Only one stretch of the data below is wanted: the lines from the one with "Task: Tap the teal pressure gauge icon" through the one with "Task: Open the browser", repeated exactly.

DATA FOR ANALYSIS Start Marker

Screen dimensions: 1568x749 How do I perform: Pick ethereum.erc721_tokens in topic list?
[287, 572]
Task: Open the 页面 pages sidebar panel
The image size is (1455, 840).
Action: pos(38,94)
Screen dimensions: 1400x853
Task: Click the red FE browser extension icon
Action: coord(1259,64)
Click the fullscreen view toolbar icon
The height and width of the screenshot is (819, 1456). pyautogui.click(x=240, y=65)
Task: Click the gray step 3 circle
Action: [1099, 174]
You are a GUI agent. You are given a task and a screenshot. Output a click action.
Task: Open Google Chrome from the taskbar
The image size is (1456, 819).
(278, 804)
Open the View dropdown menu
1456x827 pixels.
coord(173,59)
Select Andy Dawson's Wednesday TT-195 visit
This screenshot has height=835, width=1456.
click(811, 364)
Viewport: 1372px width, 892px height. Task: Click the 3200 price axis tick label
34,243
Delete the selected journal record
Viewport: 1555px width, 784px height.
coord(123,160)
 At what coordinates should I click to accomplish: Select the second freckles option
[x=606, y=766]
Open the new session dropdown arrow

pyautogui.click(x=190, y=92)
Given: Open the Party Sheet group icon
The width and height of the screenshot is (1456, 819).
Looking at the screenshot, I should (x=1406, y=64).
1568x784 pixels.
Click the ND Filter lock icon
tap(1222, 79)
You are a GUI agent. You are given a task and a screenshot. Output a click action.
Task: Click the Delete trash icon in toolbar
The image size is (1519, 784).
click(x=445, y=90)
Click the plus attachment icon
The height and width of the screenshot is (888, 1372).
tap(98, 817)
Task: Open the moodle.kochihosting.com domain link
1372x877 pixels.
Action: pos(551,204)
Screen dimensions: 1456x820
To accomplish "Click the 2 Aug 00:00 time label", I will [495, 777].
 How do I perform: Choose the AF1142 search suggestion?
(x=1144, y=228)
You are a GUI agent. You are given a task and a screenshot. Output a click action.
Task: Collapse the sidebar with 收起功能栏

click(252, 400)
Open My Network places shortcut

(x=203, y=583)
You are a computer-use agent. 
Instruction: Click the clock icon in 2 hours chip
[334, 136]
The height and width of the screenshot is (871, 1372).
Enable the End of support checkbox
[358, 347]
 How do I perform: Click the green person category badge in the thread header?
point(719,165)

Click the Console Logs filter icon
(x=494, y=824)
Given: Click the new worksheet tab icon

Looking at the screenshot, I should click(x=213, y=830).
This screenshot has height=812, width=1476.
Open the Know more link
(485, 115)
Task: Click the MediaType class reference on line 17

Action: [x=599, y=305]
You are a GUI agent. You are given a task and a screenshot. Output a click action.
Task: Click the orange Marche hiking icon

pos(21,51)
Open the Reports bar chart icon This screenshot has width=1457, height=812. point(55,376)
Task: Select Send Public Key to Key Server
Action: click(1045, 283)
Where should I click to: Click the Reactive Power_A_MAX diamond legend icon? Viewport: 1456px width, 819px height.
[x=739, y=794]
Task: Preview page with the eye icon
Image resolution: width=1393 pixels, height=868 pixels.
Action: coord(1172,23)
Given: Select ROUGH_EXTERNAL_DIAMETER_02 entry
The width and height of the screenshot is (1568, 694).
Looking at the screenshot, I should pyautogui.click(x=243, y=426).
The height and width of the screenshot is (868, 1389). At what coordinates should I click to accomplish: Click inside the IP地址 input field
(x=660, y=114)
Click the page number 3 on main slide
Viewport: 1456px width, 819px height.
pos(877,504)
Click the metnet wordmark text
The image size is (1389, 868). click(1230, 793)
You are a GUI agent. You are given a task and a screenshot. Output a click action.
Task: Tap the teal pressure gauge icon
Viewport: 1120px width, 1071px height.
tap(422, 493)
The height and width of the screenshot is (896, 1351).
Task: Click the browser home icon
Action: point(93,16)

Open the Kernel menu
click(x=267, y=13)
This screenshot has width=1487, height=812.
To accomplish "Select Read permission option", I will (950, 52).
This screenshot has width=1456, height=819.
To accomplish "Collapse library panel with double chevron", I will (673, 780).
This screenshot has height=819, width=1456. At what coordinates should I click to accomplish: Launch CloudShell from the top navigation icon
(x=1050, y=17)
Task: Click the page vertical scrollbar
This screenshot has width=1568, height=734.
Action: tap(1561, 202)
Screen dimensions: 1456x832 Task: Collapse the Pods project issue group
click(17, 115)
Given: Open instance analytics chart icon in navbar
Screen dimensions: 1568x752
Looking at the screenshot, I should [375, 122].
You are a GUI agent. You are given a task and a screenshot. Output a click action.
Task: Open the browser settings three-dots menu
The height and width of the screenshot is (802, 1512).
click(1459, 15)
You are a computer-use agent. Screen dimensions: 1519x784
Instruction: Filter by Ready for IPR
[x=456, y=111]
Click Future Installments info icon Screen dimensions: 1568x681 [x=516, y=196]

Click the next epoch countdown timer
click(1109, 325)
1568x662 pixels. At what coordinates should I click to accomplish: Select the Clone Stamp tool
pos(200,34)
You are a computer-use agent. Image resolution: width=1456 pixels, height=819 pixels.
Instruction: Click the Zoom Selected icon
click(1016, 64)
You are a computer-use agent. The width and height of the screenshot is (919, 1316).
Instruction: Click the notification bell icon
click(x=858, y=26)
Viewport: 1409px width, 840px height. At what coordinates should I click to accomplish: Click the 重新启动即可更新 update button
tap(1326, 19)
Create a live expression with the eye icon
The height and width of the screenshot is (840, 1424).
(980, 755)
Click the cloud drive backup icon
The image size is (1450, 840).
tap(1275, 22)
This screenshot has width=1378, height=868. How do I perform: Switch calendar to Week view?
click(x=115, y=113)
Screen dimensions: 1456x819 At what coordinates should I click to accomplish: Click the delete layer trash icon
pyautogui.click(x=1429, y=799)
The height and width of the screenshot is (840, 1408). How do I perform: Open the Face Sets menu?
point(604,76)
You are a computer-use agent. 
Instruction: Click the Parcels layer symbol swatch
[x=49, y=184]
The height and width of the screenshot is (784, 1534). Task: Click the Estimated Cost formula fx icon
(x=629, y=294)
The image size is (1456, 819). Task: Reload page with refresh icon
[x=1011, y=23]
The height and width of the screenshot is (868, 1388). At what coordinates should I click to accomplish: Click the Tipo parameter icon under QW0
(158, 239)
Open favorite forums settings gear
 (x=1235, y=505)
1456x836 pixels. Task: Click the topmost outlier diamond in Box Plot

DATA FOR ANALYSIS End Marker

• _ANSWER TO THE PROBLEM_
Task: Tap the teal pressure gauge icon
Viewport: 1120px width, 1071px height.
tap(422, 493)
The height and width of the screenshot is (896, 1351).
Task: Click the browser home icon
Action: point(93,16)

Open the Kernel menu
click(x=267, y=13)
This screenshot has width=1487, height=812.
To accomplish "Select Read permission option", I will (950, 52).
This screenshot has width=1456, height=819.
To accomplish "Collapse library panel with double chevron", I will (673, 780).
This screenshot has height=819, width=1456. At what coordinates should I click to accomplish: Launch CloudShell from the top navigation icon
(x=1050, y=17)
Task: Click the page vertical scrollbar
This screenshot has width=1568, height=734.
Action: tap(1561, 202)
Screen dimensions: 1456x832 Task: Collapse the Pods project issue group
click(17, 115)
Given: Open instance analytics chart icon in navbar
Screen dimensions: 1568x752
Looking at the screenshot, I should [375, 122].
You are a GUI agent. You are given a task and a screenshot. Output a click action.
Task: Open the browser settings three-dots menu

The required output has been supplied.